HER2 low (IHC 1+ or IHC +2/ISH negative) require further study to understand their clinicopathological features and prognosis to determine whether they are indeed distinctly different from the HER2 negative subgroup.
This retrospective study of 1029 early BC patients diagnosed between 2014 and 2022 in Alexandria university hospitals. Tumors originally reported as HER2 negative were reclassified into HER2 0 and HER2 low and stratified based on HR status. Clinical and pathological features were compared, and rate of pCR, DFS, OS and TTR were calculated and compared for HER2 low, HER2 positive and HER2-0 groups.
HER2-low tumors were found to be positively associated with HR positive status compared to HER2-0 (p=0.019).

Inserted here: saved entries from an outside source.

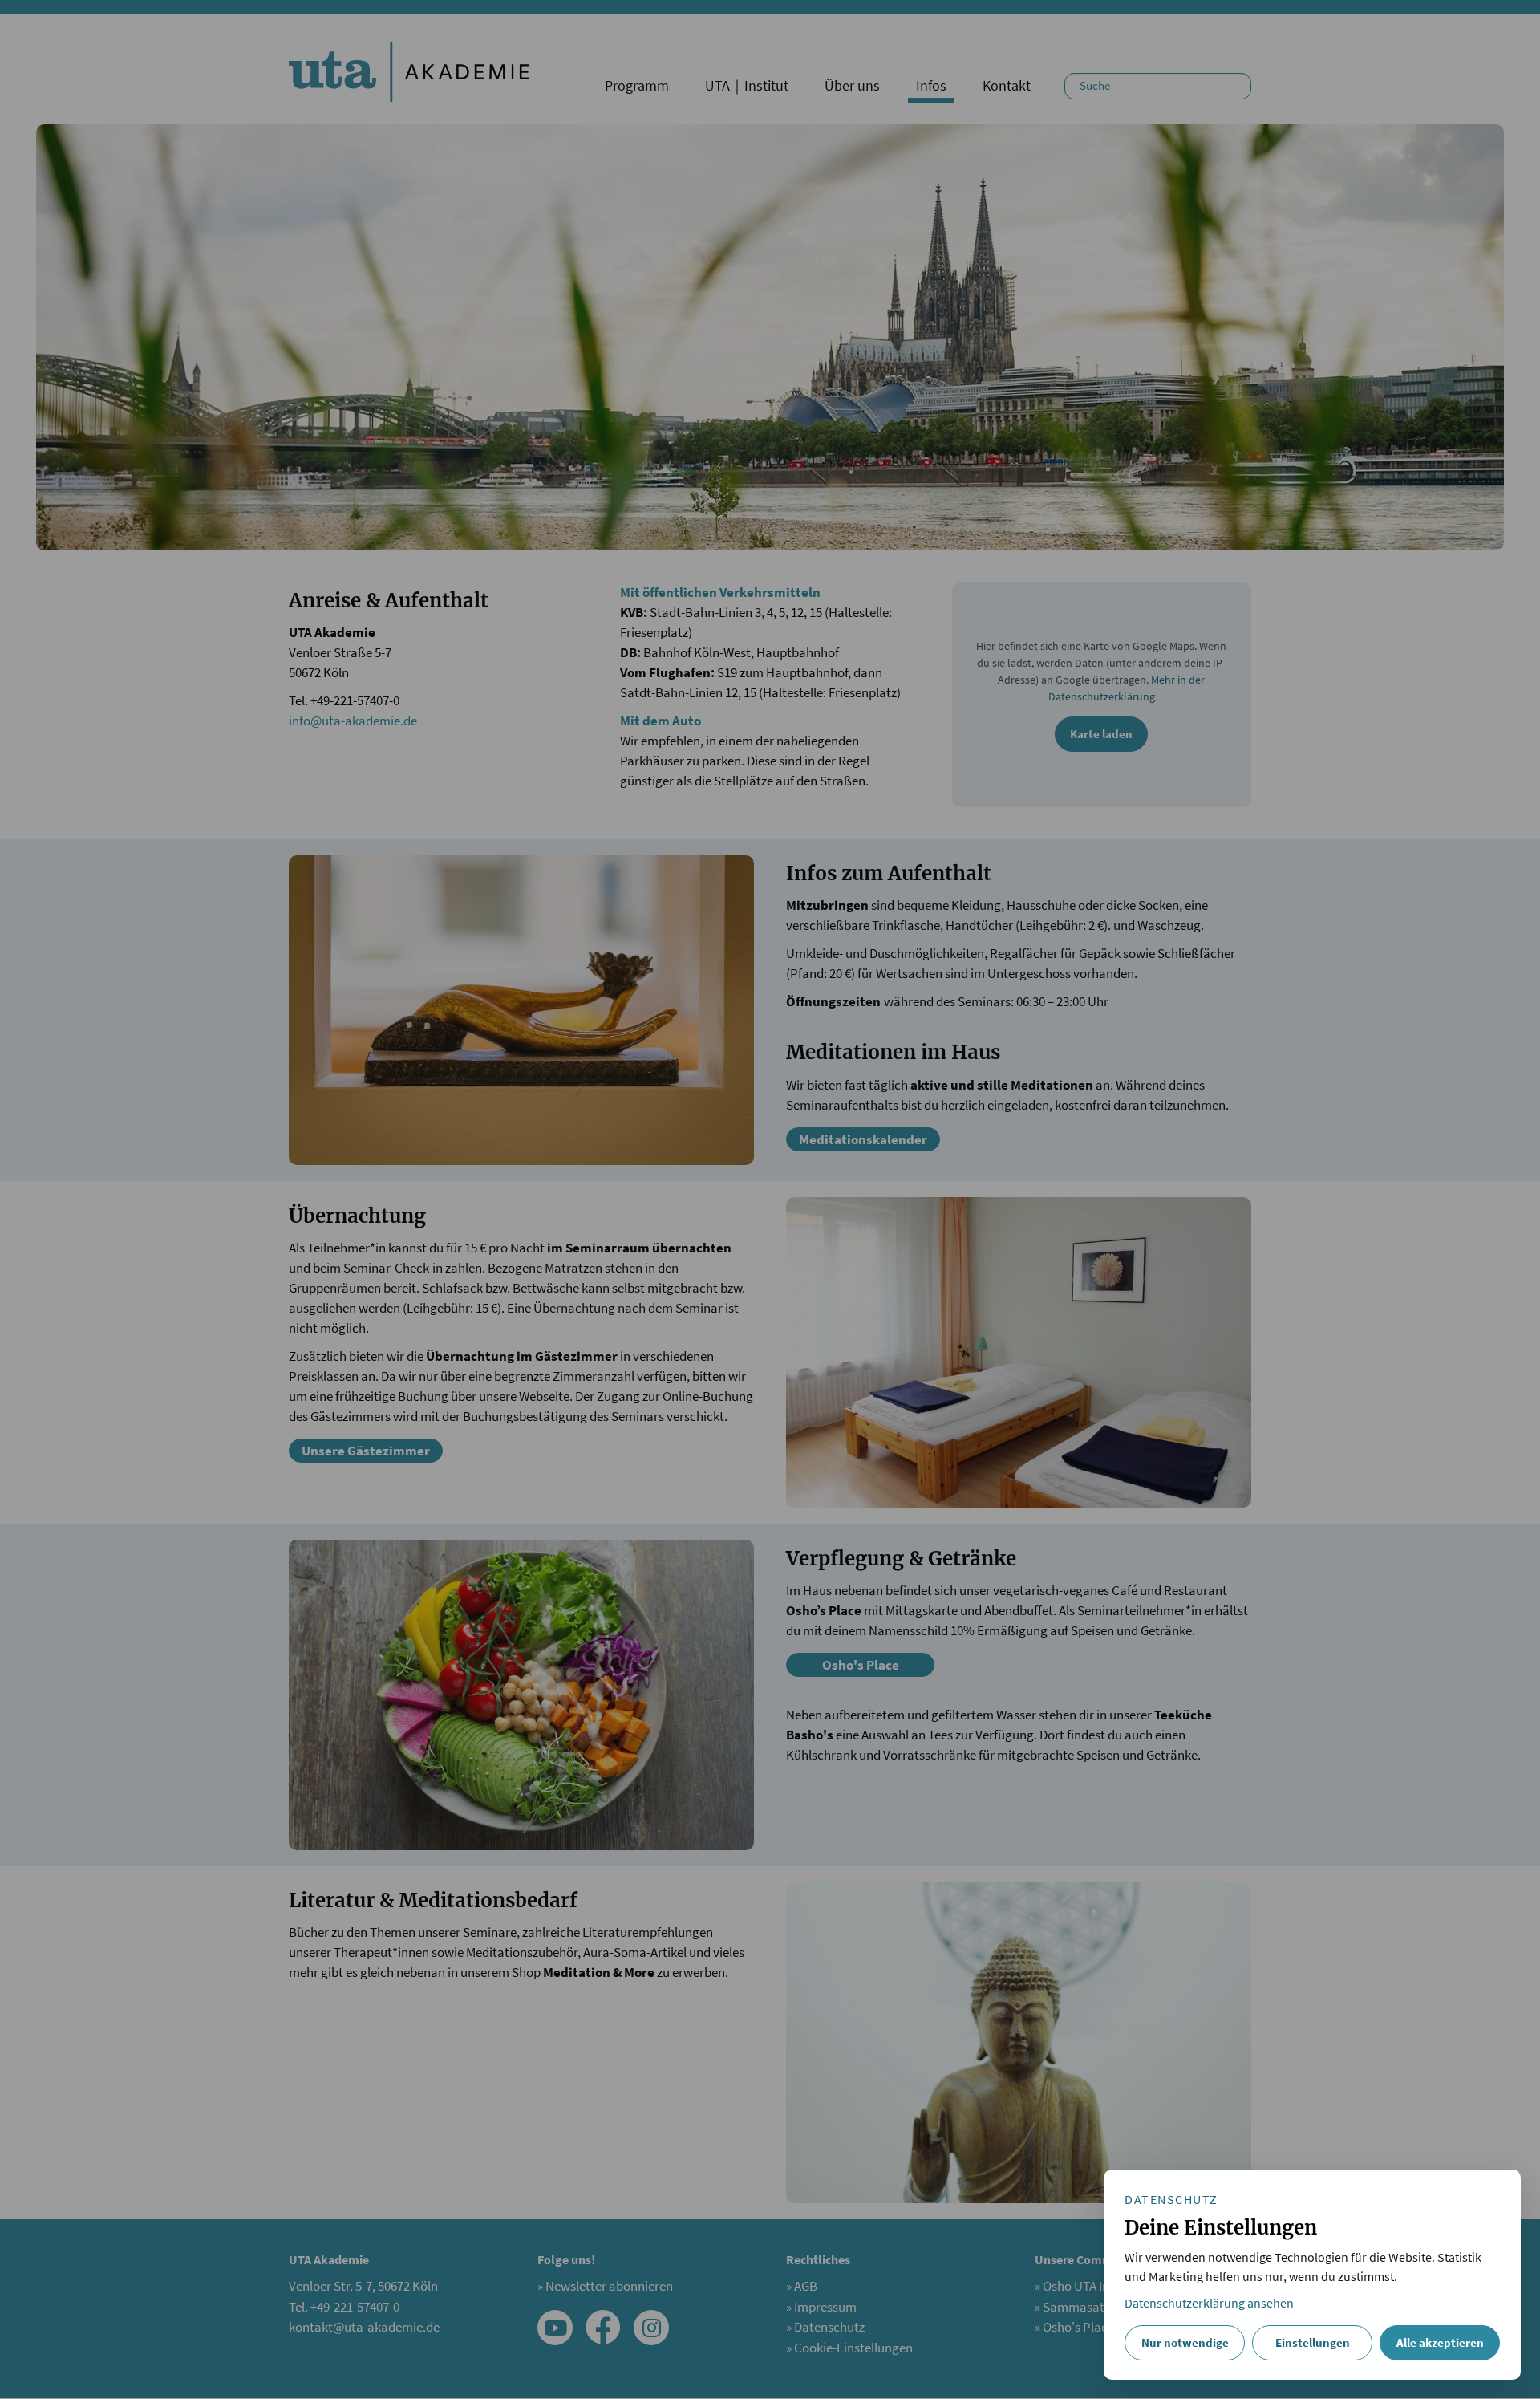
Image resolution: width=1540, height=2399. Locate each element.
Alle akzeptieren (1440, 2342)
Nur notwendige (1185, 2342)
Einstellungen (1312, 2342)
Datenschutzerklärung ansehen (1209, 2303)
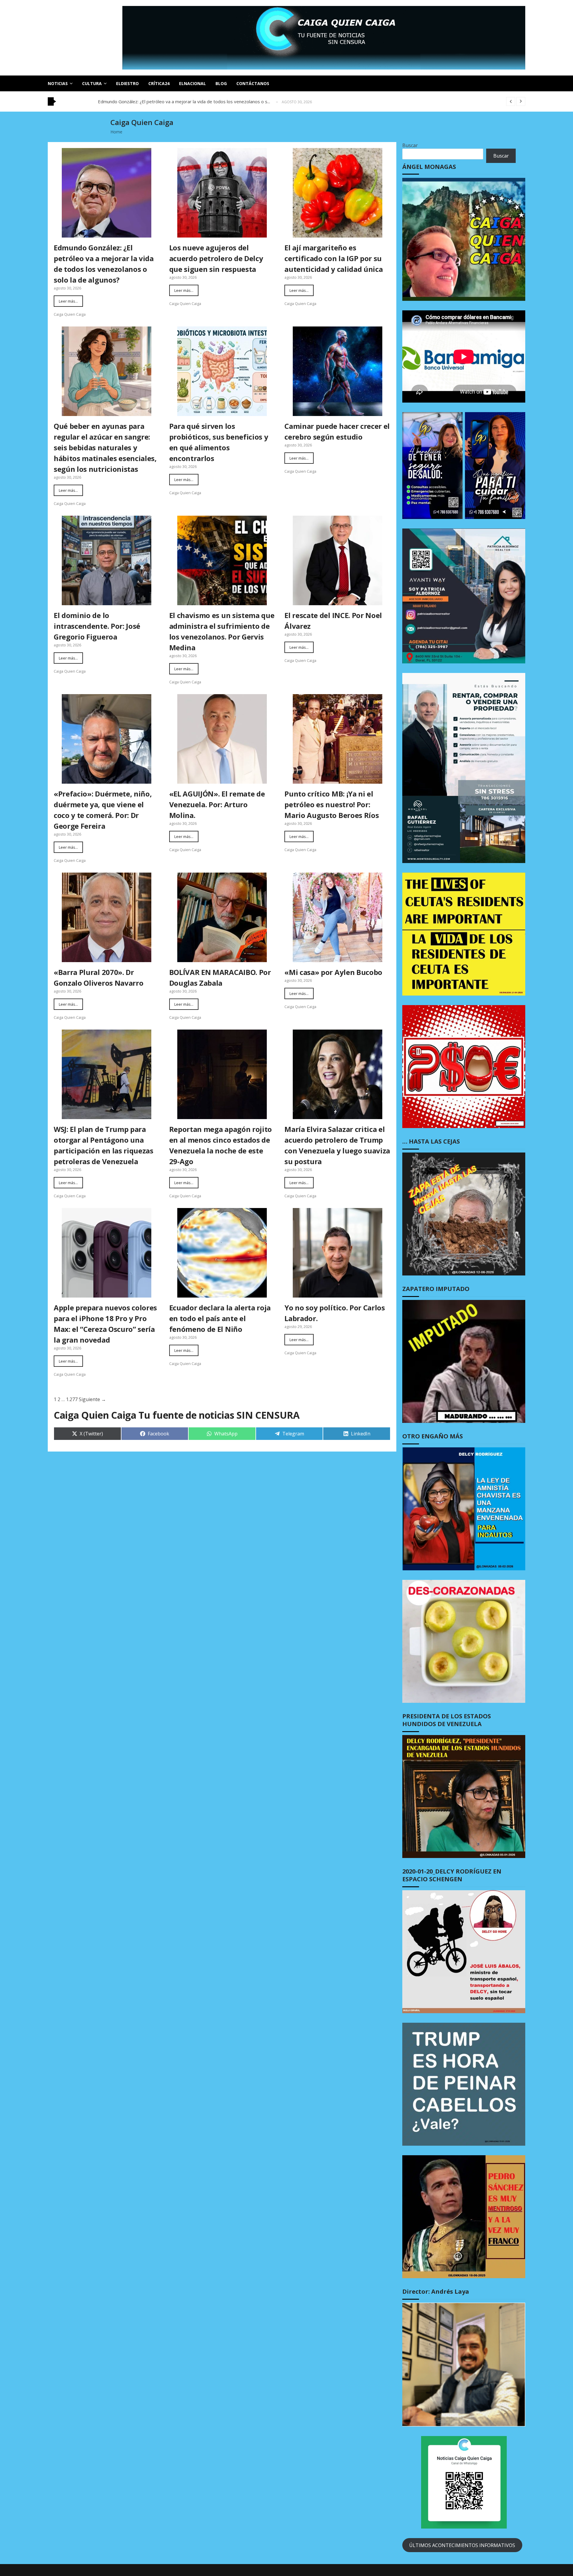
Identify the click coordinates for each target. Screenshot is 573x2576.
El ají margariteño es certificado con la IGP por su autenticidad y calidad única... (178, 101)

The rate of HER2-low significantly increased as the level of ER expression increased (p<0.001), while HER2 positive tumors were more likely to be associated with negative HR status than HER2-0 (p<0.001).
No significant difference was observed between HER2-0 and HER2-low regarding clinicopathological features, apart from HER2 low being more likely of ductal histology (p=0.004), and having Ki67 level less than 20 (p=0.008), while HER2 positive tumors were more likely to be of high grade compared to HER-0 (p<0.001), Ki67 level was more likely to be 20 or more (p=0.011), and to present at a younger age (p=0.019).
Regarding disease outcome, HER2 low patients who received NACT had a trend toward lower rate of pCR compared to HER2-0, however this difference didn’t reach statistical significance. Conversely, HER2 positive patients who received anti-HER2 therapy in the neoadjuvant setting had higher rates of pCR compared to HER2-0 (p=0.01).
No significant difference in DFS or OS was observed between the HER2 low and HER2-0 groups, or the HER2 positive and HER2-0 groups, however TTR was significantly longer in HER2 low compared to HER2-0 (p=0.002).